Let me redirect you to this:

I know BS when I see it. Even in chess, there are people that suddenly start playing like Bobby Fischer once I have them in a bad position. If they were that good at chess, how did they get into a +4.00 or -4.00 position (in my favor). They take a a two minute pause (loading the position into the chess engine) and then come back swinging like Mike Tyson.

I know when someone is blind countering too, believe it or not.

Today I saw a zerg perfectly remove 4 corrupters from a pack of 30+ stacked corrupters with parasitic bomb on them, he did within 0.00 seconds of each para bomb landing, faster than any human could even click them out even if a human KNEW which one to click.

I never see this in 1v1 or 3v3/ 4v4 I see it primarily in 2v2.

The reason for this is that (I believe) Blizzard actively bans hackers in 1v1 reports. They don’t take team games seriously, and hackers want the pleasure of “pwning you” which they can’t get from 3v3 or 4v4.

I’ve played 2s at a much higher MMR than you, there aren’t any obvious hackers in 2s.

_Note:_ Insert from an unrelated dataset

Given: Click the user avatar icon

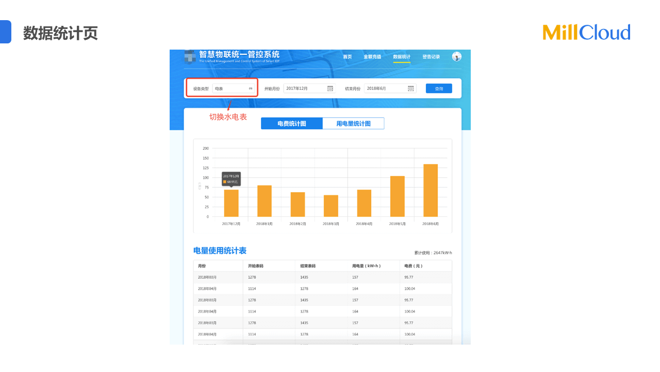Looking at the screenshot, I should pos(456,57).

Blizzard doesn’t ban hackers.

You don’t get higher than facing 300 apm koreans trolling 2v2 on NA.

300 APM isn’t anywhere close to what the top 2v2 players play at, LMAO. I’m not quite at the top myself, I’m 4500 solo queue, but I’m high enough that I hit players like Prince. You’re diamond my dude.

I am shocked and stunned that someone would do this. Honestly… shocked and stunned. Wow.

There is integrated hacking right now. It’s called playing protoss.

Do you want replays from when I was playing serious? Did you see the replay of myself playing vs the disuprtor hacker, do you think that was inferior level play?

Want the replays where I curbstomped a GM in muta vs muta because the GM didn’t know that +1 air armor beats +1air attacks in muta wars? Where I take out serious players in phoenix wars (I’ve been playing phoenix since WoL due to muta gas feed strats, there’s one game mode I cannot lose: Phoenix vs Phoenix…it’s also boring as hell now))

I log in once a while do try “stupid stuff” like rushed lurker drops or ghost/hellbat/liberator from the beastyqt series “x to masters.”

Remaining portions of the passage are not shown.